Das Wort besteht aus der Vorsilbe „un-“, die eine Verneinung ausdrückt, und „begründet“. „Begründet“ leitet sich vom Nomen „der Grund“ ab. Etwas, das „unbegründet“ ist, hat also wörtlich „keinen Grund“.
Deine Kritik ist völlig unbegründet, denn du kennst nicht alle Fakten.
„Unbegründet“ wird oft prädikativ mit Verben wie „sein“, „bleiben“ oder „sich erweisen als“ verwendet. Diese Konstruktion betont, dass eine Annahme oder Sorge sich als falsch herausgestellt hat.
Seine Angst vor der Prüfung war unbegründet.
Häufige Nomen, die als „unbegründet“ beschrieben werden, sind „Sorge“, „Angst“, „Kritik“ oder „Vorwurf“. Oft wird das Wort durch Adverbien wie „völlig“ oder „gänzlich“ verstärkt.
Der Vorwurf gegen ihn war gänzlich unbegründet.

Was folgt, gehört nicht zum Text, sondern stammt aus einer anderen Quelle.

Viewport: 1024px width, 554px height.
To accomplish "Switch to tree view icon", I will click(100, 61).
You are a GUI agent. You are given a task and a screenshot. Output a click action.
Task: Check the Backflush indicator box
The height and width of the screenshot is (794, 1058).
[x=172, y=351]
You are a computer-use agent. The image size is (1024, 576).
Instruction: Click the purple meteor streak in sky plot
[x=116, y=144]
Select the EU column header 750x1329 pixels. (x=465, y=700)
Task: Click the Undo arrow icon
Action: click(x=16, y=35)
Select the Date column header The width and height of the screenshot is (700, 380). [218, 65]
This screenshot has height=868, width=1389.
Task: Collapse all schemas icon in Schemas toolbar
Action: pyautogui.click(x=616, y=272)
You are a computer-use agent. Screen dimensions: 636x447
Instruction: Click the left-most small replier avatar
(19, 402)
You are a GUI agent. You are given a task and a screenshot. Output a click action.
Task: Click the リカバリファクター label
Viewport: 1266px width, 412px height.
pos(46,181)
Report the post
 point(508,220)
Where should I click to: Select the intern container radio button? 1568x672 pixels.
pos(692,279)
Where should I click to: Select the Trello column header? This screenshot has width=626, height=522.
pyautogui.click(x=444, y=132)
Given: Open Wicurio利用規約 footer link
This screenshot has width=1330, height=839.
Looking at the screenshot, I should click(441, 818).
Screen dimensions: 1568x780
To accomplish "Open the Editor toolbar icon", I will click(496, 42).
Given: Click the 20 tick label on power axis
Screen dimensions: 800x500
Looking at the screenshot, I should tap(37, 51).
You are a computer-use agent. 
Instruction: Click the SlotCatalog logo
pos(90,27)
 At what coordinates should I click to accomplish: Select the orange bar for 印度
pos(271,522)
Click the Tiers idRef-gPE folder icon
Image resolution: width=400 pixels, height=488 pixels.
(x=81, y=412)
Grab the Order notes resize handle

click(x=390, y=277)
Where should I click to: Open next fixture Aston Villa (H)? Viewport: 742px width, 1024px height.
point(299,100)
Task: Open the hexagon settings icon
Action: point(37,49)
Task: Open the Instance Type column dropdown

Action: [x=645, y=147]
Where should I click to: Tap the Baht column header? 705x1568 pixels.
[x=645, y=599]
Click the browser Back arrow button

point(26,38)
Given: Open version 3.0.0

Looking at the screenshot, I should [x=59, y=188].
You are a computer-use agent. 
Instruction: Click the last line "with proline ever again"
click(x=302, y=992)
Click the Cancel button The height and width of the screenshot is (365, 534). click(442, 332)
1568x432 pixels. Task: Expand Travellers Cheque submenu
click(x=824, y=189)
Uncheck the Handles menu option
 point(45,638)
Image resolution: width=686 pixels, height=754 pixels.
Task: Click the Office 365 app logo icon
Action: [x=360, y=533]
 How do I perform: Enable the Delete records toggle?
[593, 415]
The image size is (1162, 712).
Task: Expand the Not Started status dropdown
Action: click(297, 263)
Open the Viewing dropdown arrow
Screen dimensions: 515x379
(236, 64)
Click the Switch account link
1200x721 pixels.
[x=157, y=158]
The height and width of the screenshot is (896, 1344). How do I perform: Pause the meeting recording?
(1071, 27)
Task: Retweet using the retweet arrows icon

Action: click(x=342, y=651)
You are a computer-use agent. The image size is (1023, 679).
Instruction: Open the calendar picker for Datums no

Grundlos und unbegründet können beide eine Kritik oder Aussage als nicht gerechtfertigt beschreiben. „Grundlos“ betont eher, dass kein Anlass oder Motiv erkennbar ist, während „unbegründet“ fehlende Belege oder eine fehlende Rechtfertigung hervorhebt. Wähle das Wort danach, ob der Anlass oder die Begründung im Mittelpunkt steht.

Seine Kritik an mir war unbegründet, weil er keine Belege dafür nannte.
Seine Kritik an mir war grundlos, weil ich ihm keinen Anlass gegeben hatte.